What can I say to him?


----------



## Zach (Jan 10, 2013)

All Scripture is breathed out by God and profitable for teaching, for reproof, for correction, and for training in righteousness, that the man of God may be complete, equipped for every good work. (2 Timothy 3:16-17 ESV)


----------



## arapahoepark (Jan 10, 2013)

The words spoken by Eliphaz help to emphasize the glory of God in the story, by showing he is wrong, and God is right, and as he is God he can do whatever. God uses means for his purposes. What then does he say of Paul? Are those not the words of God himself through Paul? As he uses the moral law with the ceremonial law abolished and such, or was that improper for Paul to say? Must we go back to the very words of all of the Pentateuch and establish all the civil punishments?
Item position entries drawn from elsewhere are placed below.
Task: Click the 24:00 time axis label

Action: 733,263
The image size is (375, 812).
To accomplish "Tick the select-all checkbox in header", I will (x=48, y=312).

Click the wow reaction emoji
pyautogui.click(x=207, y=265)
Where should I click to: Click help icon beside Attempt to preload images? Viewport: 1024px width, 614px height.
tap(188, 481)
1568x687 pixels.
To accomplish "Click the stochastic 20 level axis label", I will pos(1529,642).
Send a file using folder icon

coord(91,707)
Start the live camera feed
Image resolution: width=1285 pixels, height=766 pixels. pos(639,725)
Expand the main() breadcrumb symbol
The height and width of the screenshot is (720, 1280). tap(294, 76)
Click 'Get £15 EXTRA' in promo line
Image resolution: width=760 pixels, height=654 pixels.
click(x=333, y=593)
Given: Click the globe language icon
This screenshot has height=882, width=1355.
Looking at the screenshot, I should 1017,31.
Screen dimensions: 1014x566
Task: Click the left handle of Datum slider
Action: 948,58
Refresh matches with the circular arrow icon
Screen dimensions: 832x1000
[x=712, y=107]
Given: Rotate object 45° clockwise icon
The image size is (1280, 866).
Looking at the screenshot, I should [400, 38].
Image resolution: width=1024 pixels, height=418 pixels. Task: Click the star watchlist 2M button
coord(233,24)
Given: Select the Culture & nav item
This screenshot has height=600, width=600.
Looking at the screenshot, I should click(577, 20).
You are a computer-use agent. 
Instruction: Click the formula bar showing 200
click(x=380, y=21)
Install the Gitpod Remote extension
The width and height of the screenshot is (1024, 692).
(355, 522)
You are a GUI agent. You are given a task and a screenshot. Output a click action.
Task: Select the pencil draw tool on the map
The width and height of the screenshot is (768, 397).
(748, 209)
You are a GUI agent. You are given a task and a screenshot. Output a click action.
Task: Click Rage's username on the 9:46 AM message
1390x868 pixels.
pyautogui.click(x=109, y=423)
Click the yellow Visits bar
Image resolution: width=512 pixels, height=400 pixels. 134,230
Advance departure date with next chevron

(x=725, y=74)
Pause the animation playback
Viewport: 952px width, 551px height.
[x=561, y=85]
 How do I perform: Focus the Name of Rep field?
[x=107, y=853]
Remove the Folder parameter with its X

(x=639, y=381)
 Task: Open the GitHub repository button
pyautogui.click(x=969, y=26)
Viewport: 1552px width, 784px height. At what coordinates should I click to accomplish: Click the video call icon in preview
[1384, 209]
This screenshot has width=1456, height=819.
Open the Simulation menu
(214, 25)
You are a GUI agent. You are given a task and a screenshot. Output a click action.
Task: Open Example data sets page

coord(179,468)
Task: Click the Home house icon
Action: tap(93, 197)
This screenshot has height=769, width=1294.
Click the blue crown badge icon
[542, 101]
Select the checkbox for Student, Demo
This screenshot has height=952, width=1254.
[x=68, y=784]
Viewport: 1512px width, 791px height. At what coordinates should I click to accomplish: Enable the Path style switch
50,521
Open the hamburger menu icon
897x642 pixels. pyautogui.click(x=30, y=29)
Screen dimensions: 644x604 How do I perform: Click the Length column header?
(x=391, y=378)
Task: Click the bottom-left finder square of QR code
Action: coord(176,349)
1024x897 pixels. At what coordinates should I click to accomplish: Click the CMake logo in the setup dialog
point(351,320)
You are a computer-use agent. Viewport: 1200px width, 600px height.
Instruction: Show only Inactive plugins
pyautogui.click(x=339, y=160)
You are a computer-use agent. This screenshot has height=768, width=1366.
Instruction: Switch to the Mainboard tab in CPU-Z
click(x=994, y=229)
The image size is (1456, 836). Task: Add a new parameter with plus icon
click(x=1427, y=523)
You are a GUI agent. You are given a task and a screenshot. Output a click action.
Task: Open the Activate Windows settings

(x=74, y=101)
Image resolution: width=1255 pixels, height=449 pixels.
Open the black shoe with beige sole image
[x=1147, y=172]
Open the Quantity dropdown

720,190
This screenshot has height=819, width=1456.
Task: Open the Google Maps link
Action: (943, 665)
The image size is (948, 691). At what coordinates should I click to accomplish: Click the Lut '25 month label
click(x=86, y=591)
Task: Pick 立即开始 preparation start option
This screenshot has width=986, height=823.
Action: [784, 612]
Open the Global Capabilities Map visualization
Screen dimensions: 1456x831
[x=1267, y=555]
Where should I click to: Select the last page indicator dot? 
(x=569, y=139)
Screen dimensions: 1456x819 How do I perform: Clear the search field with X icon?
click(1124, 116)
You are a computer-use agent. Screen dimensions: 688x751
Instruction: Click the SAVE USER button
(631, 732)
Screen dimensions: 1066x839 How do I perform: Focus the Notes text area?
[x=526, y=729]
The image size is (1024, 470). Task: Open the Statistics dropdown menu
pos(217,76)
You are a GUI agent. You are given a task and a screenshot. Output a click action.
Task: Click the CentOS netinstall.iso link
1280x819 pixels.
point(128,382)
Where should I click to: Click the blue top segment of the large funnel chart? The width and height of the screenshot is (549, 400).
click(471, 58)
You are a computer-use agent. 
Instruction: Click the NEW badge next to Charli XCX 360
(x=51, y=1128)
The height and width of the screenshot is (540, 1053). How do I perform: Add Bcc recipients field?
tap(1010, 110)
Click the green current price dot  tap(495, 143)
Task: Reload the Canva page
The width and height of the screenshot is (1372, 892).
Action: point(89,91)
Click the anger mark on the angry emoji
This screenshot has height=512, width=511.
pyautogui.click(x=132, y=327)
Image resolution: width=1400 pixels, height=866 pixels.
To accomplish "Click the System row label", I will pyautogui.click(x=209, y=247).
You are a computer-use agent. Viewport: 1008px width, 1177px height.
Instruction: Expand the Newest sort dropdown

Should we put out a woman or a man for their natural bodily discharge since those words came from God himself? Press him on these questions. What about God speaking through people? He did that through Moses, or does he advocate that subjective experience that God is talking to him? What about the histories? Are those not part of God's word as well?

He must be one of those very naive 'red-letter' Christians. Or sounds like the Sadducees (who believed only the Pentateuch was the word of God), or the Jews of the time that believed the Pentateuch was above the rest of the old testament, then the prophets, and then the writings as sort of lesser 'words of God.'


----------